Ah, the insidiousness of identity foreclosure, esp. for those of us born into fundamentalist families. Identity foreclosure is defined as the premature commitment to an identity, the unquestioning acceptance by individuals of the role, values, and goals that others have chosen for them. Most healthy adolescents have identity crises as they discover their roles in society. They try on any number of roles in an attempt to develop their own identity. Adolescents who are given the freedom to explore identities and given unconditional love during this process are lucky kids indeed.
How many of us as Witnesses were voluntold what our roles would be? Pioneer. Bethelite. Ministerial servant. Each title was imbued with societal expectations and conduct restrictions. Deviate from those expectations and disapproval and criticism would be meted out. Shepherding calls. Judicial committee meetings. Public reproof. Disfellowshipping.
Conform or be damned.
Each role that I was assigned fit about as comfortably as a turtleneck that was three sizes too small. For others, I am sure that it was much, much harder.

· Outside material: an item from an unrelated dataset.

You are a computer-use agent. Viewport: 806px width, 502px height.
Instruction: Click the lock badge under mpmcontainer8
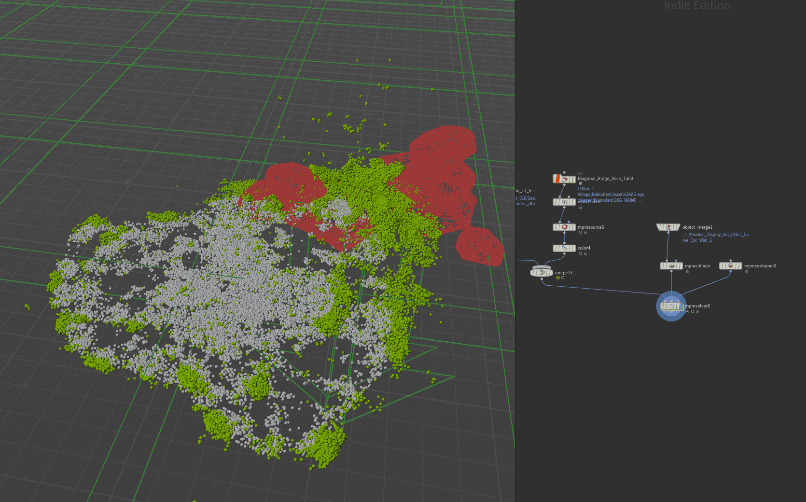(746, 271)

For example, I cannot imagine trying to navigate one's sexual orientation or gender identity in an insular religious community as homophobic and transphobic as Jehovah’s Witnesses. Imagine hearing:
For true Christians this [homosexual] lifestyle is totally unacceptable. The insidious propaganda now flooding out on its behalf must be shunned like the plague it is. Awake, March 22, 1986
The remedy for those with such [transsexual] inclinations is not surgery but a change in outlook, ‘being made new in the force actuating their minds’ with the aid of God’s Word. Watchtower, June 15, 1974
To all lesbian, gay, bisexual, and transgender former Jehovah's Witnesses, I am sorry for the way that we treated you. I am sorry that I was so trapped in the sunken place that I could not be an ally. You deserve to live authentically and to be loved and accepted while doing so.
And to anyone who is navigating faith deconstruction or deconversion, remember the words of Ralph Waldo Emerson, "To be yourself in a world that is constantly trying to make you something else is the greatest accomplishment."